**Assignment**. The whole listing, pictures aside, should be reproduced exactly.

==== Task material ====

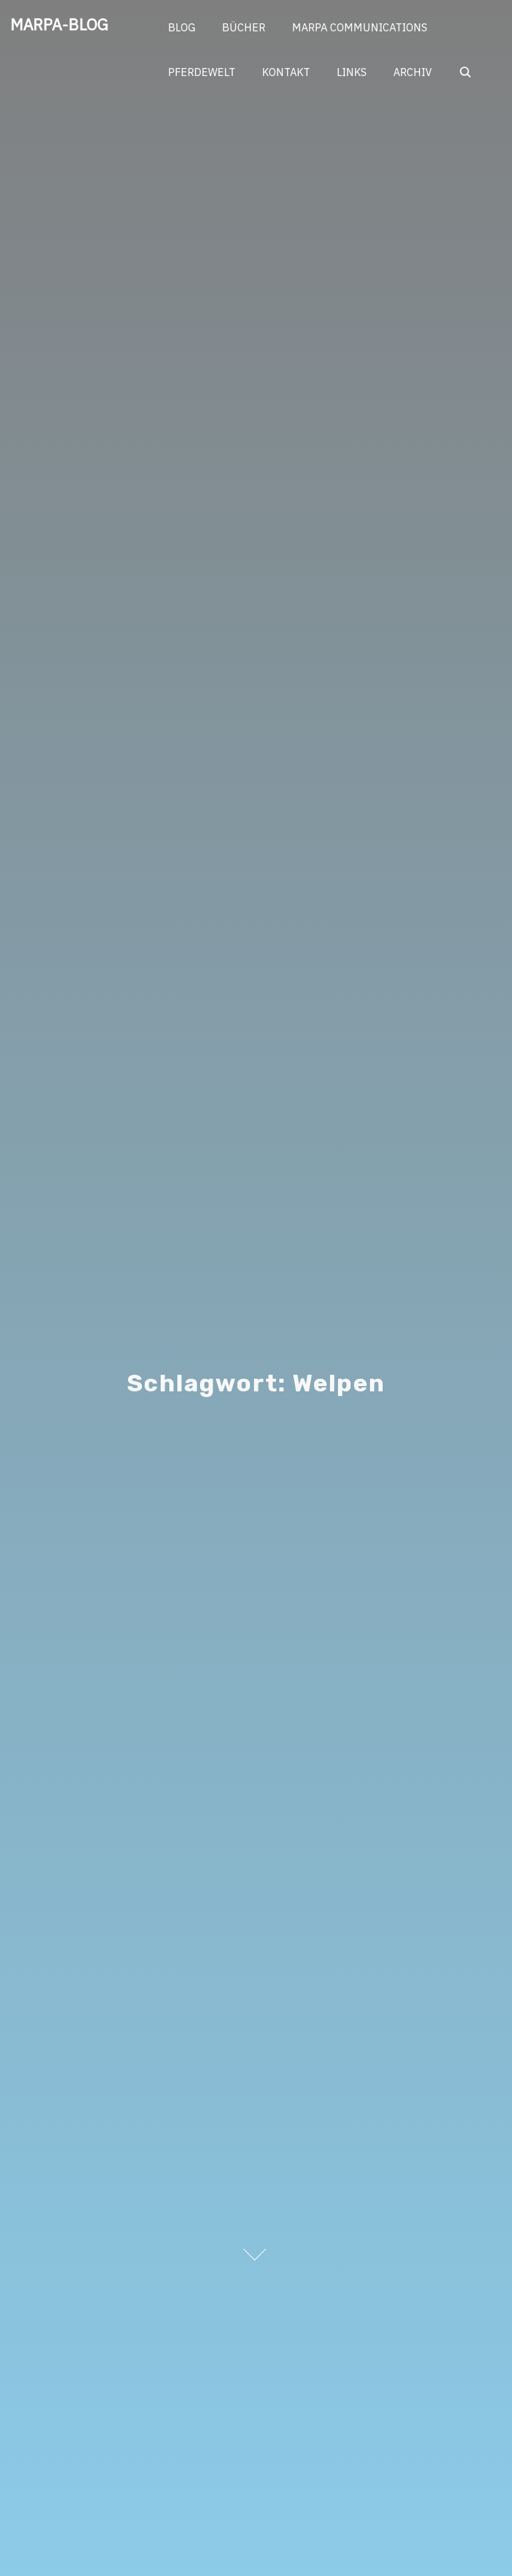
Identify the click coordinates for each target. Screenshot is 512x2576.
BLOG (181, 27)
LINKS (352, 72)
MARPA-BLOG (60, 24)
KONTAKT (286, 72)
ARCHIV (412, 72)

====

**Answer**.
Identify the click coordinates for each target. Screenshot is 512x2576.
BLOG (181, 27)
LINKS (352, 72)
MARPA-BLOG (60, 24)
KONTAKT (286, 72)
ARCHIV (412, 72)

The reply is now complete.